To put the gateway behind nginx or Caddy (for a custom domain, a shared LAN cert, or in front of an identity-aware proxy), keep the gateway on loopback and terminate TLS at the proxy.
gateway.example.com {
  reverse_proxy 127.0.0.1:18789
}
Caddy provisions and renews TLS automatically. WebSocket upgrades are proxied without extra config.
If the proxy authenticates users (OIDC/SAML/oauth2-proxy), delegate auth with trusted-proxy mode and set gateway.trustedProxies to the proxy IP(s) only.
A reverse proxy that only terminates TLS does not authenticate callers. Keep gateway.auth.mode: "token" (or "password") unless the proxy enforces identity and no path bypasses it.

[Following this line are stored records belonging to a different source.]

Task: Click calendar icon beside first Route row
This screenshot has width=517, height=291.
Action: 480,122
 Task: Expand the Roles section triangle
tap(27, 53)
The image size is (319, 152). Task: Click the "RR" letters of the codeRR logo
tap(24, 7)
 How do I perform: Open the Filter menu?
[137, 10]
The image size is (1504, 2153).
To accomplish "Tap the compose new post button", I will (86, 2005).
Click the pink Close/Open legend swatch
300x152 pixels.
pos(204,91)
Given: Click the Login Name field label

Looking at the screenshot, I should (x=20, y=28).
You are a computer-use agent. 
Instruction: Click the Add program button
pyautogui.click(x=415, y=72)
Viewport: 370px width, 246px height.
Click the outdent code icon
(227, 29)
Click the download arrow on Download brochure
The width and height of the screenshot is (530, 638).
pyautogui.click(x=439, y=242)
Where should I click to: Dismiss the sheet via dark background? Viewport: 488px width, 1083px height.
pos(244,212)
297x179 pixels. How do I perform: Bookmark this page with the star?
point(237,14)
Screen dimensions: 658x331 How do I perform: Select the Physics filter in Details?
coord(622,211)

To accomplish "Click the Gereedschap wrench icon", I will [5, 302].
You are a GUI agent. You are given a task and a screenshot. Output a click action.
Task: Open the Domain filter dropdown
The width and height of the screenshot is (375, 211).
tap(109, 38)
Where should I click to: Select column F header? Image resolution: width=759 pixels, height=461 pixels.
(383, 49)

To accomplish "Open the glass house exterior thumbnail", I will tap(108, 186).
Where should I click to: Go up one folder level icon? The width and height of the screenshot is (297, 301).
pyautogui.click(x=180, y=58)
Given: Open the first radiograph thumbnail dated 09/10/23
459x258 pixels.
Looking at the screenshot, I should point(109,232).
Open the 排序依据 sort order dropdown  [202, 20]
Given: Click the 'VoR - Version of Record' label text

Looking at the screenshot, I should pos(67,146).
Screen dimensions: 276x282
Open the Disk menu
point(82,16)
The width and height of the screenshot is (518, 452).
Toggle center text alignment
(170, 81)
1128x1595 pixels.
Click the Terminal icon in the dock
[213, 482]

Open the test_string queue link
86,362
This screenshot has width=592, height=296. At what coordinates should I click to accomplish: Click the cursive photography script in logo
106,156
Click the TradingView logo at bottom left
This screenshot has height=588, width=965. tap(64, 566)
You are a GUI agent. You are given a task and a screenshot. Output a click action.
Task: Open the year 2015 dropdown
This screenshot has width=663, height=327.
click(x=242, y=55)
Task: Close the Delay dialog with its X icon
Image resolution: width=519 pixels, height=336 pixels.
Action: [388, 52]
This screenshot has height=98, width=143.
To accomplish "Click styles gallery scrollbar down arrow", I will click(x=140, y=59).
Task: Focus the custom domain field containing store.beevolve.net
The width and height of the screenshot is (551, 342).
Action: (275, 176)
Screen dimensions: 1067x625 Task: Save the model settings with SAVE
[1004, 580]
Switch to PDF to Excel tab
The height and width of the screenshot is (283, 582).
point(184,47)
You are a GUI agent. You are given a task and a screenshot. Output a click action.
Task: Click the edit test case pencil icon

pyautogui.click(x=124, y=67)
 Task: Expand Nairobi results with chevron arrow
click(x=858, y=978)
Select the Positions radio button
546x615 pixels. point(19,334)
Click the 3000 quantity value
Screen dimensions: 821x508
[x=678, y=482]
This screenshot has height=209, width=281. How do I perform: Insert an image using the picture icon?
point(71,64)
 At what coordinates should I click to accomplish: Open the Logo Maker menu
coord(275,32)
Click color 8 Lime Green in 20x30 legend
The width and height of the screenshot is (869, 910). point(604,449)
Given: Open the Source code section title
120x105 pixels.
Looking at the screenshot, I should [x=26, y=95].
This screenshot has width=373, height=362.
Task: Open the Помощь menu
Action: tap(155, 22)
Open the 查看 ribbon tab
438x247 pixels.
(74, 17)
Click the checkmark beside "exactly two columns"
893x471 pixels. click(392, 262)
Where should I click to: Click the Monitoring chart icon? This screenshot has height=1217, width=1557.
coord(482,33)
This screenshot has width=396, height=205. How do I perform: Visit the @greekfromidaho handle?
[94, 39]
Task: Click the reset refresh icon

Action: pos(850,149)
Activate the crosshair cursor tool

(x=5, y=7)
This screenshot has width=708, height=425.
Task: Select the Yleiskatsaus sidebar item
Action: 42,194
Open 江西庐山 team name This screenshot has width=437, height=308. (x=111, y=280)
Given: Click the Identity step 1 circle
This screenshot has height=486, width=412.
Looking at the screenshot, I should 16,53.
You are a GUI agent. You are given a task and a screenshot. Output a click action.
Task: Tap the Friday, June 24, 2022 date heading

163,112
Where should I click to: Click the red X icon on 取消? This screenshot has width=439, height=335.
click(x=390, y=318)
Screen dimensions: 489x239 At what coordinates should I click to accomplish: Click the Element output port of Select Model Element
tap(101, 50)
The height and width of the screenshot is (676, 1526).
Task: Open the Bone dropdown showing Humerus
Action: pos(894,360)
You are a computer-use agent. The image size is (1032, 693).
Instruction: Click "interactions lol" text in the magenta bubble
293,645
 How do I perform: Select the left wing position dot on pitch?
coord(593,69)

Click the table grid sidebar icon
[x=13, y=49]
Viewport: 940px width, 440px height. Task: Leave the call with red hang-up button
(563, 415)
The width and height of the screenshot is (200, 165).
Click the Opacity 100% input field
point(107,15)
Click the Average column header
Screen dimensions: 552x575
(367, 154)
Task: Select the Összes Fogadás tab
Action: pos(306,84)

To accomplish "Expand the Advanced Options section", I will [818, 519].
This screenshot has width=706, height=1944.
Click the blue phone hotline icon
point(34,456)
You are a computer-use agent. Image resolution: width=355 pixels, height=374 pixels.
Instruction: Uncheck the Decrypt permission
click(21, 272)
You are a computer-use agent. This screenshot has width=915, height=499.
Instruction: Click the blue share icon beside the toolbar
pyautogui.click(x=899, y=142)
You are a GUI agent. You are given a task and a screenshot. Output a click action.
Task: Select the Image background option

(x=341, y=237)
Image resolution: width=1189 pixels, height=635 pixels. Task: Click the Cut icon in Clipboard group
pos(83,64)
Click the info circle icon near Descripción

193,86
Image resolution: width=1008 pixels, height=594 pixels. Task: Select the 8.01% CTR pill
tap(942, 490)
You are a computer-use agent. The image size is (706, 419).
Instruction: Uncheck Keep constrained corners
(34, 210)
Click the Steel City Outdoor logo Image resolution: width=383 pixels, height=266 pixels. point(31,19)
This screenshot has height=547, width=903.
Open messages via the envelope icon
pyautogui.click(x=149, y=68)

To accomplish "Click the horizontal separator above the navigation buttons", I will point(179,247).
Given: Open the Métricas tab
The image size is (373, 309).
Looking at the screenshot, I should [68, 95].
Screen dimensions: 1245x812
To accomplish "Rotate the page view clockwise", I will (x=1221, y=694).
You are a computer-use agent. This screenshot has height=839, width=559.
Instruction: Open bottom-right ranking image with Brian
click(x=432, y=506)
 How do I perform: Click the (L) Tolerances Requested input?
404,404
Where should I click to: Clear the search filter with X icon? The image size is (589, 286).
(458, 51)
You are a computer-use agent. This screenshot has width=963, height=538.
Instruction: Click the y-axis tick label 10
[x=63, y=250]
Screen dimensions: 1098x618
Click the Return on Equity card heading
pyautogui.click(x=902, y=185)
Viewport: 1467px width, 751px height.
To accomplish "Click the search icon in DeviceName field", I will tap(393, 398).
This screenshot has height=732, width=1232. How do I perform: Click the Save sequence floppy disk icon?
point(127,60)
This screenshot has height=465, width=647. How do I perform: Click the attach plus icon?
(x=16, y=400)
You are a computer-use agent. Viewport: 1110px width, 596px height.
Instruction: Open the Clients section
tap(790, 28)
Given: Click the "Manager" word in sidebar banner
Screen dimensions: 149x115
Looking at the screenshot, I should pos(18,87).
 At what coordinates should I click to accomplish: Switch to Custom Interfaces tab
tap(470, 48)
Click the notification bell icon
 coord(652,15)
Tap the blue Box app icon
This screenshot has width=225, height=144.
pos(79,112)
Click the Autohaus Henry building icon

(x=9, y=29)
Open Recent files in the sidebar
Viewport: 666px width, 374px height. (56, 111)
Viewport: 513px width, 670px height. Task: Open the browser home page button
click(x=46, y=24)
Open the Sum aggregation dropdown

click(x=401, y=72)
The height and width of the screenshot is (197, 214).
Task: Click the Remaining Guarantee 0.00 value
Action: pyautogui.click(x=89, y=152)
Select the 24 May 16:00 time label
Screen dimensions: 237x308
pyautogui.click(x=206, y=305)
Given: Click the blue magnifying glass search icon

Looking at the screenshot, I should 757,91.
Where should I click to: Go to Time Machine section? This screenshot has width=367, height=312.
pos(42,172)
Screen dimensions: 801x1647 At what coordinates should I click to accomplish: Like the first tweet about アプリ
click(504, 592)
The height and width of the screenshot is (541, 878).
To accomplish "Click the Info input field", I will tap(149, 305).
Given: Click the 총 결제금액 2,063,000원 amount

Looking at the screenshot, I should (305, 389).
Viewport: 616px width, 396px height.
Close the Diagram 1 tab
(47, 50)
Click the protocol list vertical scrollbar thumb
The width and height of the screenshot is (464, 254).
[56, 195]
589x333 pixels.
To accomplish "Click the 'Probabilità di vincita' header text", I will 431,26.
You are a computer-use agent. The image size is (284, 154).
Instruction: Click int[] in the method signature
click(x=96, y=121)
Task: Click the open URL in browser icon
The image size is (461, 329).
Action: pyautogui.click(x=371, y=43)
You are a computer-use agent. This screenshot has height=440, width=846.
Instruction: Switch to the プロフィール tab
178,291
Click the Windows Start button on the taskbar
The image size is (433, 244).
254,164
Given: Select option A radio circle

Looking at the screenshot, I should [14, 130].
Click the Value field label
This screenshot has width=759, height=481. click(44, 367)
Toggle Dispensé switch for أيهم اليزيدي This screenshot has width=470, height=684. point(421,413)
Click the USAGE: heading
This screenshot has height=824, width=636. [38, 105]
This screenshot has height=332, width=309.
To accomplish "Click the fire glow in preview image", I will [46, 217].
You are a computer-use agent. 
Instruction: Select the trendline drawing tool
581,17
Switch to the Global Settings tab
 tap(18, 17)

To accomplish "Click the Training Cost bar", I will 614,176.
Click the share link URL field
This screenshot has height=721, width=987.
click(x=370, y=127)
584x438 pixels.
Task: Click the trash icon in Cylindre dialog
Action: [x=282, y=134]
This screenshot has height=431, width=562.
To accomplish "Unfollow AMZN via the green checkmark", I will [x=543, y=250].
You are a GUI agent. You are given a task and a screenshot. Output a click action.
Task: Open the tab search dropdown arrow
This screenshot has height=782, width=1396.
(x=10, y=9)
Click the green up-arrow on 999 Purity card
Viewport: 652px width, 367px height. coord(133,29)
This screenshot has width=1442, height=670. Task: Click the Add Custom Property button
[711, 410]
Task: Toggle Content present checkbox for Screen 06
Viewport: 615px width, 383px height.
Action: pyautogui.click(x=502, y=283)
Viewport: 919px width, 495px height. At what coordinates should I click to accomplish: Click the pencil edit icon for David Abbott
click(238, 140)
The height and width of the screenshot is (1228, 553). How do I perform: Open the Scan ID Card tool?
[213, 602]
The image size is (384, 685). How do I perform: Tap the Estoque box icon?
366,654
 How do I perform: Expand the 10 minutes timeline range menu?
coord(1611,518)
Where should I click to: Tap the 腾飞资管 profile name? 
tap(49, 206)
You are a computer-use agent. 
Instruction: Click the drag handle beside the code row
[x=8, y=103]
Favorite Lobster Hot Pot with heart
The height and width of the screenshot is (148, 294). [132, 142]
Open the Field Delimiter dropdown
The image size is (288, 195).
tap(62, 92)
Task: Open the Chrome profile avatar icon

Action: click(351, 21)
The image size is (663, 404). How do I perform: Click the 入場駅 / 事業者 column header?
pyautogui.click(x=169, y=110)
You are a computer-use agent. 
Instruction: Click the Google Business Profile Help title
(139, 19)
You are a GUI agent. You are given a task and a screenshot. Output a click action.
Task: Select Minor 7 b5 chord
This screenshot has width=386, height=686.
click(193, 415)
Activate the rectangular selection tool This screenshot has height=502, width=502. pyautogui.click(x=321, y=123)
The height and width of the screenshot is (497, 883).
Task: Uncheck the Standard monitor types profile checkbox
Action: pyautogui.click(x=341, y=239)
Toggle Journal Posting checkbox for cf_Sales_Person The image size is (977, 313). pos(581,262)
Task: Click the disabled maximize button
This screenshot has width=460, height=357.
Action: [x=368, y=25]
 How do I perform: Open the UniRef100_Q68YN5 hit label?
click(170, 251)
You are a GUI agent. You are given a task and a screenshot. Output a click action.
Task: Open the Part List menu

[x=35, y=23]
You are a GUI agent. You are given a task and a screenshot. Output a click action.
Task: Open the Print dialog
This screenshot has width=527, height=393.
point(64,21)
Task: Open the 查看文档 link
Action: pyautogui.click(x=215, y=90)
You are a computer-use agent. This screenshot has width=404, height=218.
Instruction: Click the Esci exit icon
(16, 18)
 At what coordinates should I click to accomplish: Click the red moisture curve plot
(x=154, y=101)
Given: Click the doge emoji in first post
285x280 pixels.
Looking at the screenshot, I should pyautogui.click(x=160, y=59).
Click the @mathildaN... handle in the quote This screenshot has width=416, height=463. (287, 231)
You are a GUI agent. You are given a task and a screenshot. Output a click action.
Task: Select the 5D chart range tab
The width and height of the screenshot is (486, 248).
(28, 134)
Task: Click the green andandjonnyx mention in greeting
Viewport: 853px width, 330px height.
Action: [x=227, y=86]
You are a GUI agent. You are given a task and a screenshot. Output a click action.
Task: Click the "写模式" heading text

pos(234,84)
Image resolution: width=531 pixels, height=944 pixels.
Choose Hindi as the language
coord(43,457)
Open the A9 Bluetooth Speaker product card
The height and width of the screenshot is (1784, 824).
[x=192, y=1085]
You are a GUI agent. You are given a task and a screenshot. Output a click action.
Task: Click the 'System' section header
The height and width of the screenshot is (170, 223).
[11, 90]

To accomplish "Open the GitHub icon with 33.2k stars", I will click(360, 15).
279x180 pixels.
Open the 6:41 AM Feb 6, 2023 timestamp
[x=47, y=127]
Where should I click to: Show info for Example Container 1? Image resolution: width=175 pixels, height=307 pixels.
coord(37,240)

Public internet access (Tailscale Funnel)

{
  gateway: {
    bind: "loopback",
    tailscale: { mode: "funnel" },
    auth: { mode: "password" },
  },
}
echo 'OPENCLAW_GATEWAY_PASSWORD=replace-me' >> ~/.openclaw/.env
The gateway becomes reachable at https://<hostname>.ts.net/. Because anyone can reach it, a password is required.

Remote CLI

To run CLI commands against a remote gateway without passing flags every time, persist a remote target:
{
  gateway: {
    mode: "remote",
    remote: {
      url: "ws://127.0.0.1:18789",        // adjust to your tunnel/tailnet URL
      token: "your-token",
      // tlsFingerprint: "<sha256>",       // pin the cert when using wss://
    },
  },
}
openclaw gateway status, openclaw models status, openclaw message send, and similar then reach the remote gateway transparently.
When you pass --url to a command, the CLI does not fall back to config or environment credentials. Include --token (or --password) explicitly — missing credentials is an error. For wss:// endpoints, pin the certificate with gateway.remote.tlsFingerprint.

Security principles

ScenarioRecommended approach
Personal use, your own devicesTailscale Serve + allowTailscale: true
Personal use, minimal setupSSH tunnel
Team or multi-user accessTailscale Serve + token auth, or trusted-proxy auth
Custom domain / shared certReverse proxy (Caddy/nginx) + token or proxy auth
Public access (uncommon)Tailscale Funnel + shared password
Air-gapped / on-prem LANbind: "lan" + token auth + firewall
Never expose bind: "lan" or bind: "custom" without a token or password — non-loopback binds are rejected at startup without auth.

Troubleshooting

  1. Confirm the gateway is running: openclaw gateway status (on the host)
  2. SSH tunnel: check the ssh -N -L ... process is up
  3. Tailscale: verify both devices share a tailnet (tailscale status)
  4. Confirm the port: openclaw doctor on the host shows the active port
Browsers cannot send bearer tokens in WebSocket handshakes. Use Tailscale Serve with allowTailscale: true, trusted-proxy auth, or connect via the macOS app or CLI.
A non-loopback bind without auth is rejected. Add a token or password, or set OPENCLAW_GATEWAY_TOKEN.
Run tailscale serve status. Ensure Tailscale is running and the gateway has started at least once with tailscale.mode: "serve". Manual: tailscale serve 18789.